It’s the same story with “smog towers” which are like installing a water filter in the ocean. It’s the same story with water guns, cloud seeding, vacuum cleaning of roads, even planting more grass to stop dust from flying around. The greater the failure, the greater the advertising.
Mind you, it is not just the people of Delhi who are subjected to this propaganda blitzkrieg. Delhi taxpayer’s money is used to advertise across India, in the smallest of regional papers. After all, how else will Kejriwal become prime minister?
All chief ministers, all state governments spend on advertising. But the AAP government has absolutely no sense of proportion when it comes to wasting taxpayers’ money on advertising Kejriwal’s hollow achievements.
For example, Newslaundry, a news website, found that the Delhi government spent Rs6.8 million in 2 years on “stubble decomposers” but Rs230 million to advertise it.
This bio-composer is a spray that decomposes stubble residue in paddy fields.
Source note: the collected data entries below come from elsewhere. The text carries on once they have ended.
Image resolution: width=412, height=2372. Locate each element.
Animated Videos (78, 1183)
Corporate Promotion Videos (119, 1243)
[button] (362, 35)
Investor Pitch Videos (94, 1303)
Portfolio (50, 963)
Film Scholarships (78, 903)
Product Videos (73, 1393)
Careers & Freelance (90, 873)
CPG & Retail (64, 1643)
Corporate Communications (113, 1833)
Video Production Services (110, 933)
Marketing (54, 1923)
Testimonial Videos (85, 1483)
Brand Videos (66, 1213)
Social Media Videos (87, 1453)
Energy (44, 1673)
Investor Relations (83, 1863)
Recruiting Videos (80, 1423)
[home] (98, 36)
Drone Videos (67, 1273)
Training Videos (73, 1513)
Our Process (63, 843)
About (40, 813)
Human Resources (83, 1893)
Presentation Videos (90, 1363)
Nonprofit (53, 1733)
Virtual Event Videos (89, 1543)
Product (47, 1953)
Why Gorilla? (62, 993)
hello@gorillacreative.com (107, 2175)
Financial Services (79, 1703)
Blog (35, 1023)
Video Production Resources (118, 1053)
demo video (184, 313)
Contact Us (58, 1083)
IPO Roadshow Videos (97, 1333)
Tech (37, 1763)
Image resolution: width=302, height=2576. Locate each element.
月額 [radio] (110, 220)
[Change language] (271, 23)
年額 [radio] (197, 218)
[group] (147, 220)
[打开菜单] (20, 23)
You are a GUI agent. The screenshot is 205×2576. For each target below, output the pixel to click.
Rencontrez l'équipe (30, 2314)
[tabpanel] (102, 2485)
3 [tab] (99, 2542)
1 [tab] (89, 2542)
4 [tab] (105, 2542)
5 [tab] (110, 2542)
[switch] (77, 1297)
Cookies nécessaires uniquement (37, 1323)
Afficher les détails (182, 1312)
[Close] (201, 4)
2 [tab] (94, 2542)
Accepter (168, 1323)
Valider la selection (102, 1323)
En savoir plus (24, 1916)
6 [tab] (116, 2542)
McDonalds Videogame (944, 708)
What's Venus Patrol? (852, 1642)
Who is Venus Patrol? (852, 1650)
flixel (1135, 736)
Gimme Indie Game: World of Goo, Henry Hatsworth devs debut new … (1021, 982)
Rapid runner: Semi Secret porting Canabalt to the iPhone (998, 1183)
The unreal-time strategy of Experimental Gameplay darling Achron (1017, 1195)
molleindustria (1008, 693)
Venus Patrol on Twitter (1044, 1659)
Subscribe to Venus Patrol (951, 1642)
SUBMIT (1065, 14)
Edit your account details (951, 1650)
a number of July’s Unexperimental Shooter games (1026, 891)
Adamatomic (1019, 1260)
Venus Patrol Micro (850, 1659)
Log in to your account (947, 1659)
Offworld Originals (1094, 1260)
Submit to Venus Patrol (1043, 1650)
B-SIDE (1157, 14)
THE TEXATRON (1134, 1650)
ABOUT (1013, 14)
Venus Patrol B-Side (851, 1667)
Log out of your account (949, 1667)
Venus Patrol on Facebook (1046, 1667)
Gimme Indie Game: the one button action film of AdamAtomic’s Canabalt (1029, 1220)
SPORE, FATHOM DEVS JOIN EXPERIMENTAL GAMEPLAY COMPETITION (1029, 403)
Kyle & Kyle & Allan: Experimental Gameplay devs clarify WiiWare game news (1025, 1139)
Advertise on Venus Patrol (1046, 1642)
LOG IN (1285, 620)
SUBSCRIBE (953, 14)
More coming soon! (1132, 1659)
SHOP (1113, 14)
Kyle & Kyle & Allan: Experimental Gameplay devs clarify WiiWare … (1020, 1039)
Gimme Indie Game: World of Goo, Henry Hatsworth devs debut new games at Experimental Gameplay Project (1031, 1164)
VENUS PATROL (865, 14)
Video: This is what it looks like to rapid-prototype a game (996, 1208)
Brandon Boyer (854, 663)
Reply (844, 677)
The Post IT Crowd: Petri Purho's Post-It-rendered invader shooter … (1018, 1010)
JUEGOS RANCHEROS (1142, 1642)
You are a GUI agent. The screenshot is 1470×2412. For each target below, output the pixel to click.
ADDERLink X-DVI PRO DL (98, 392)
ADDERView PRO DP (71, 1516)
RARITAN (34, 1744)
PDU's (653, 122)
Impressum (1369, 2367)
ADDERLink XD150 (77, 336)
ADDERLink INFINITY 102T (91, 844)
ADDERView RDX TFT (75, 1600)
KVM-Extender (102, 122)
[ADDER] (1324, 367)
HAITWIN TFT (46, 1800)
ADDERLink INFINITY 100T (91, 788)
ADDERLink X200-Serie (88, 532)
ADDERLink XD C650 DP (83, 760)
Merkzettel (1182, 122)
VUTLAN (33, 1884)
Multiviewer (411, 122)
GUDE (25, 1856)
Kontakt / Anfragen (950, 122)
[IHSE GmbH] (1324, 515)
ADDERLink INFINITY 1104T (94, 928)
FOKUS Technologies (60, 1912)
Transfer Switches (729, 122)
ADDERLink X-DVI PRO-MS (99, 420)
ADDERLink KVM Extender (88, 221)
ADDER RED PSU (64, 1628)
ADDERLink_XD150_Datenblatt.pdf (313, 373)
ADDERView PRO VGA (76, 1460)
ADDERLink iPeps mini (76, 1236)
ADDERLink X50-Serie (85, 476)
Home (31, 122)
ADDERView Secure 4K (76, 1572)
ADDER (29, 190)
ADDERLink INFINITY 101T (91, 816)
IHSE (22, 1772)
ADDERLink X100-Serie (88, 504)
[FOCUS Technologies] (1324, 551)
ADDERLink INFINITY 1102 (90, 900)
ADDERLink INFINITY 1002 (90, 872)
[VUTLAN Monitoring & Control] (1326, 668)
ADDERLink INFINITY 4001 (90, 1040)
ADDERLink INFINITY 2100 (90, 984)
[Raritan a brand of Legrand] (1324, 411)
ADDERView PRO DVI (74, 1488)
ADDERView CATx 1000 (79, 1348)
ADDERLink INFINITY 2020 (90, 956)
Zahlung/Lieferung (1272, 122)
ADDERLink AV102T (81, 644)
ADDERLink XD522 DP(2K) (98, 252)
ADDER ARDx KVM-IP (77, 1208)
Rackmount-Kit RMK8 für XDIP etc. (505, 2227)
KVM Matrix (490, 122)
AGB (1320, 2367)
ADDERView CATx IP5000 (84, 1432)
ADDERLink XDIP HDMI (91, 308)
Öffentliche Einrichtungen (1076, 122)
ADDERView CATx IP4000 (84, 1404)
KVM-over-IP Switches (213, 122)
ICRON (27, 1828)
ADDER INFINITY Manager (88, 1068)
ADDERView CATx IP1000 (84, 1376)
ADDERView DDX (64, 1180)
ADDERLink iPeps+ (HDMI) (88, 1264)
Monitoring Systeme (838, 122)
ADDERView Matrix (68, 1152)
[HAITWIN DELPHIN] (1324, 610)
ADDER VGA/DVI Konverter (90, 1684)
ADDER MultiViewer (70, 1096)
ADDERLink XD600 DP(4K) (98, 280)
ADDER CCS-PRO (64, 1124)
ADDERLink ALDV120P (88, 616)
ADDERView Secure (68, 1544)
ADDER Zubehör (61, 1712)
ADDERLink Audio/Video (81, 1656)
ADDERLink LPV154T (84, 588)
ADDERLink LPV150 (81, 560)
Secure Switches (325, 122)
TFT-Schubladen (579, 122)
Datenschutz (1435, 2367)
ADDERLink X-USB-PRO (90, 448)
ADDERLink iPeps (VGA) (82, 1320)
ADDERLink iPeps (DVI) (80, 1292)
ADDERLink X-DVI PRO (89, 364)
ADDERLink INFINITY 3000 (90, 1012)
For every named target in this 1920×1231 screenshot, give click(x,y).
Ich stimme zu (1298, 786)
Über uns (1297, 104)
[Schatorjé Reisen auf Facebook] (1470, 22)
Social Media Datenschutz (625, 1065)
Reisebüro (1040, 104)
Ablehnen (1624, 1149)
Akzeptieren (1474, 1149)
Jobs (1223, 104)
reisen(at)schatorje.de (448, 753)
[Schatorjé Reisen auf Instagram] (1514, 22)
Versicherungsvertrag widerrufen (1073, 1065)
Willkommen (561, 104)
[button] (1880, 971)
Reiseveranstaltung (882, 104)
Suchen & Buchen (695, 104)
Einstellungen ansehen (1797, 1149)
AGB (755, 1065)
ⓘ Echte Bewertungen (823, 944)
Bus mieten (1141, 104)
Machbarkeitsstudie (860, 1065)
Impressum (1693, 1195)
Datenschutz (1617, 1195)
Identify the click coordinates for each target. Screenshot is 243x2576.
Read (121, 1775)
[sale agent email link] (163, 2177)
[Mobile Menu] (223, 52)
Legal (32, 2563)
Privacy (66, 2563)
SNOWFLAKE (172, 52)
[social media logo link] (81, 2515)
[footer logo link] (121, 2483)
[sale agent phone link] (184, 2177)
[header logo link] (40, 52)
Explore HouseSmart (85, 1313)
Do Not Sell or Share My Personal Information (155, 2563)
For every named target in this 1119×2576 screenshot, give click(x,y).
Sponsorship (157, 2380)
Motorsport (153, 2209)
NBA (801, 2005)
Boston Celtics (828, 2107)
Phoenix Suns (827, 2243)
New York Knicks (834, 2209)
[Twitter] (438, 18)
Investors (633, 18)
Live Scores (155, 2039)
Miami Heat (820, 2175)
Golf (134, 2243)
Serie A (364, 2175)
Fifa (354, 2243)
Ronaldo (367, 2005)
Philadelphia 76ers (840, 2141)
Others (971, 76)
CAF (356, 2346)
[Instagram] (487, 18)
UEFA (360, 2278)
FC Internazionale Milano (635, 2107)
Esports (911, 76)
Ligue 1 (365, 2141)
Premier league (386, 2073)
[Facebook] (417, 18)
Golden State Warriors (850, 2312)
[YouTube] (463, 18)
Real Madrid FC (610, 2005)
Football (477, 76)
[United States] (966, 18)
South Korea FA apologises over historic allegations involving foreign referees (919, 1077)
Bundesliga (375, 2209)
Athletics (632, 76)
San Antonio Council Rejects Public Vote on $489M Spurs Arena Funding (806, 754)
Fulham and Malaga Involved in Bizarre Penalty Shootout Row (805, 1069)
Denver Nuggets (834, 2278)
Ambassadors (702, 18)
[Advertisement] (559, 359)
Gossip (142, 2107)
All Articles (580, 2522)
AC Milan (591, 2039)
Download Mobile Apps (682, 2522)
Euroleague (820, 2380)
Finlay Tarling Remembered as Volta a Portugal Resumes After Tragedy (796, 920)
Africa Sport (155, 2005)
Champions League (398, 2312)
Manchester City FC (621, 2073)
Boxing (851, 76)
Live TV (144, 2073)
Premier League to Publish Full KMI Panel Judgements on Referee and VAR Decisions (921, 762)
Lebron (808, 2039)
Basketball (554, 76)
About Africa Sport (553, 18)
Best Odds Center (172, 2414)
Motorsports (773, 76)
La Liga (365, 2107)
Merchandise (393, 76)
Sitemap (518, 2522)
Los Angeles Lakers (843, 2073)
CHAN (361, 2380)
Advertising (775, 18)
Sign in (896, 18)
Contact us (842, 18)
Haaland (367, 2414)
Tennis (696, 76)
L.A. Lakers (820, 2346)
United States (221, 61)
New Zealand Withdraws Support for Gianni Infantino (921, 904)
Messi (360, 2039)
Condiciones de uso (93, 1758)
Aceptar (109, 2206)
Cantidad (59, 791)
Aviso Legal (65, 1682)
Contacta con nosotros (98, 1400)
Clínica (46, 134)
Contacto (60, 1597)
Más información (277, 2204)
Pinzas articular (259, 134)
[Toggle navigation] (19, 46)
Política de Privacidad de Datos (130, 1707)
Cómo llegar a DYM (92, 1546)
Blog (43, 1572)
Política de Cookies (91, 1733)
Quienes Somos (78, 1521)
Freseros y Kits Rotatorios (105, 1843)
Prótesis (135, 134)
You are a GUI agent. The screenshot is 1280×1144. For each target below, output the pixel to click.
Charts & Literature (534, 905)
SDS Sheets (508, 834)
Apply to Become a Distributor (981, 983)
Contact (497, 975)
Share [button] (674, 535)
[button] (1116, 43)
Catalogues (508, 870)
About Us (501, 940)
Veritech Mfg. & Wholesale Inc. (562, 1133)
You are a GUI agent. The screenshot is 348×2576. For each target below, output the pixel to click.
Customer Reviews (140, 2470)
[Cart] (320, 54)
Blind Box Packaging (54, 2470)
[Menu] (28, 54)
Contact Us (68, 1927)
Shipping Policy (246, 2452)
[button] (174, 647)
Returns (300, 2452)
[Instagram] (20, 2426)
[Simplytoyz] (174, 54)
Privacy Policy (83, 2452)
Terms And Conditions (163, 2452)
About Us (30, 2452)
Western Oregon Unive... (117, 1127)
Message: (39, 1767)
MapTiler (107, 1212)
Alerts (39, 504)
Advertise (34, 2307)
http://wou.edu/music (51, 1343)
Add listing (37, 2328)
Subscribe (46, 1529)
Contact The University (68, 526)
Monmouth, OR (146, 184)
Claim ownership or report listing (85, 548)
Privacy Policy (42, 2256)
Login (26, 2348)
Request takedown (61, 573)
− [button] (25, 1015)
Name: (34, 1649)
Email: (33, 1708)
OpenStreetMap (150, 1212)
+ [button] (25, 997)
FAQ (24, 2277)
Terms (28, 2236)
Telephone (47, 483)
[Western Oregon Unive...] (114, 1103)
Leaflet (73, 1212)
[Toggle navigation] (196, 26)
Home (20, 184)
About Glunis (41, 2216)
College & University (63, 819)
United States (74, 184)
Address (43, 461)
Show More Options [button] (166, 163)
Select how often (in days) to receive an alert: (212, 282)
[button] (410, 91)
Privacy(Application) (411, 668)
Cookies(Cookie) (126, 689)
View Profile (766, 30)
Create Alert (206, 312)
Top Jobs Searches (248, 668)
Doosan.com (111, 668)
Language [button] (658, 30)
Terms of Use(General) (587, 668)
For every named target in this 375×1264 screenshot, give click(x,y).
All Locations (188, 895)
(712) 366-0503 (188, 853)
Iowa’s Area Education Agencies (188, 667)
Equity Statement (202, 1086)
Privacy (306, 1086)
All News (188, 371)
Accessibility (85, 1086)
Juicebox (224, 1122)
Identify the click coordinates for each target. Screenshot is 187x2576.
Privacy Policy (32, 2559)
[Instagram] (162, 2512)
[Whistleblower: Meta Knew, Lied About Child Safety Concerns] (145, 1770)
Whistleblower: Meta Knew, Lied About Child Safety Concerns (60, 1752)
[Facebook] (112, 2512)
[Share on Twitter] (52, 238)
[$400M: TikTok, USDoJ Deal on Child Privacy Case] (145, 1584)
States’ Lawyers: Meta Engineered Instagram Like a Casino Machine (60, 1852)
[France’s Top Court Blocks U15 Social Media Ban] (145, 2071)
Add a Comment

The only problem is that farmers don’t have the number of days it takes to work.
They have to plant the next crop. This has been known from day one. But it didn’t prevent Arvind Kejriwal from wasting millions on advertising this ‘idea’, saying he was doing this in the few farms around Delhi, and wondering why the Punjab government wasn’t doing the same.
What did Punjab do for 6 months?
In March this year, the Punjab government went from the Congress to the AAP hands. The AAP with a 2/3rd majority in Punjab wasn’t able to give this bio decomposer to Punjab’s farmers. Why? Arvind Kejriwal has no answers.
The AAP came to power in Punjab in March and has had many months to plan for the pollution season. What did the Punjab government do to plan for pollution season in the last 6 months? Kejriwal’s ads won’t tell you because they did nothing. They were busy planning a national expansion to support his prime ministerial ambitions.
Now that Kejriwal can’t blame the Punjab government, he blames the central government. But nobody asks why Haryana, which actually shares its borders with Delhi, has fewer farm fires than Punjab. Again, a Newslaundry report shames the Punjab government.
As someone who has friends and relatives suffering from lung problems, the report made me very angry about the AAP’s failures. The report shows how Punjab hasn’t bought enough machines to remove the stubble so that farmers don’t have to set it on fire. Haryana has.
Unlike Haryana, the Punjab government isn’t willing to give financial incentives to farmers to not burn the stubble. Even on law enforcement, Haryana is more willing to be tough on farmers than Punjab.
The Punjab government isn’t willing to put its money where its mouth is. There is a simple solution to this. How about the Delhi and Punjab governments spending less money on ads that trumpet their alleged achievements?
Some of that money could be used to save our lungs and lives.